▸ Data in this exercise
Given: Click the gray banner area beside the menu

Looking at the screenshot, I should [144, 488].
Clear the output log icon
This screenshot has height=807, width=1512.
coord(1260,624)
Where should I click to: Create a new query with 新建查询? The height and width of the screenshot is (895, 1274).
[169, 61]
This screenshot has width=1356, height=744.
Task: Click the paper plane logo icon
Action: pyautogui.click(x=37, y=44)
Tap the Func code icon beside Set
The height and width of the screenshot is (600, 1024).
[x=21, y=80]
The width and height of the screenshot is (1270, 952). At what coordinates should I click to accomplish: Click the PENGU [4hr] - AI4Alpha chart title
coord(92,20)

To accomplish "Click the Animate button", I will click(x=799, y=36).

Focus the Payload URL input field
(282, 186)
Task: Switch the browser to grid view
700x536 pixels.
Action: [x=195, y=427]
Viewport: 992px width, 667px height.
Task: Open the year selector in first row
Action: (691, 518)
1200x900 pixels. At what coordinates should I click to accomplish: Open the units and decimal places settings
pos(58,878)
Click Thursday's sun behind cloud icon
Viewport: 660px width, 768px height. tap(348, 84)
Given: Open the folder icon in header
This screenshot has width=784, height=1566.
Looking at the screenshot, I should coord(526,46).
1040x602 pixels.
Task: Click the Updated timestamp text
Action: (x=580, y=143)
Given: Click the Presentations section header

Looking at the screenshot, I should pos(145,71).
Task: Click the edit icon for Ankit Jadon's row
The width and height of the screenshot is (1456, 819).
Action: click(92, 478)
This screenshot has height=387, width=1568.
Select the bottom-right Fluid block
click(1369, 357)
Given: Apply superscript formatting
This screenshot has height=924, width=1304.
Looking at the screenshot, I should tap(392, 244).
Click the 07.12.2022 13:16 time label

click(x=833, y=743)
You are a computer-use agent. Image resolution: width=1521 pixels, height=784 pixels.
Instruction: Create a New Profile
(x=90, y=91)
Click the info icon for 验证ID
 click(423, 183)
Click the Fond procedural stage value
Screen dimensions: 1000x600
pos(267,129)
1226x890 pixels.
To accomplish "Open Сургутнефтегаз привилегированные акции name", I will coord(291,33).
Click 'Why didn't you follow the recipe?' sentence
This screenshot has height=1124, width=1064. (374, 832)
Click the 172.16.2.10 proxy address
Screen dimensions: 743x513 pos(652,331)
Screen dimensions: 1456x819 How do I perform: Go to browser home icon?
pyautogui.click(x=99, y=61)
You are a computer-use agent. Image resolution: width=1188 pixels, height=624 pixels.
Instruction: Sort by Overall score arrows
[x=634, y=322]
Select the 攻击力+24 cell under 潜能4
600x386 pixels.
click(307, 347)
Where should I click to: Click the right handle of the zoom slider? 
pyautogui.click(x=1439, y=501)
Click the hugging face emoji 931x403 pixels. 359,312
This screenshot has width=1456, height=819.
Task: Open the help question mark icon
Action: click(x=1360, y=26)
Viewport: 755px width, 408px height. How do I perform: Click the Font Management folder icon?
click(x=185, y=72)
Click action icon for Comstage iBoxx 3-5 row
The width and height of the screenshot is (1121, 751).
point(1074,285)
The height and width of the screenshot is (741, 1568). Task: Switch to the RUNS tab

▸ Instructions to follow
Reproduce, word for word, everything from the line containing "Click action icon for Comstage iBoxx 3-5 row" down to the end of the records.

▸ Solution
Click action icon for Comstage iBoxx 3-5 row
The width and height of the screenshot is (1121, 751).
point(1074,285)
The height and width of the screenshot is (741, 1568). Task: Switch to the RUNS tab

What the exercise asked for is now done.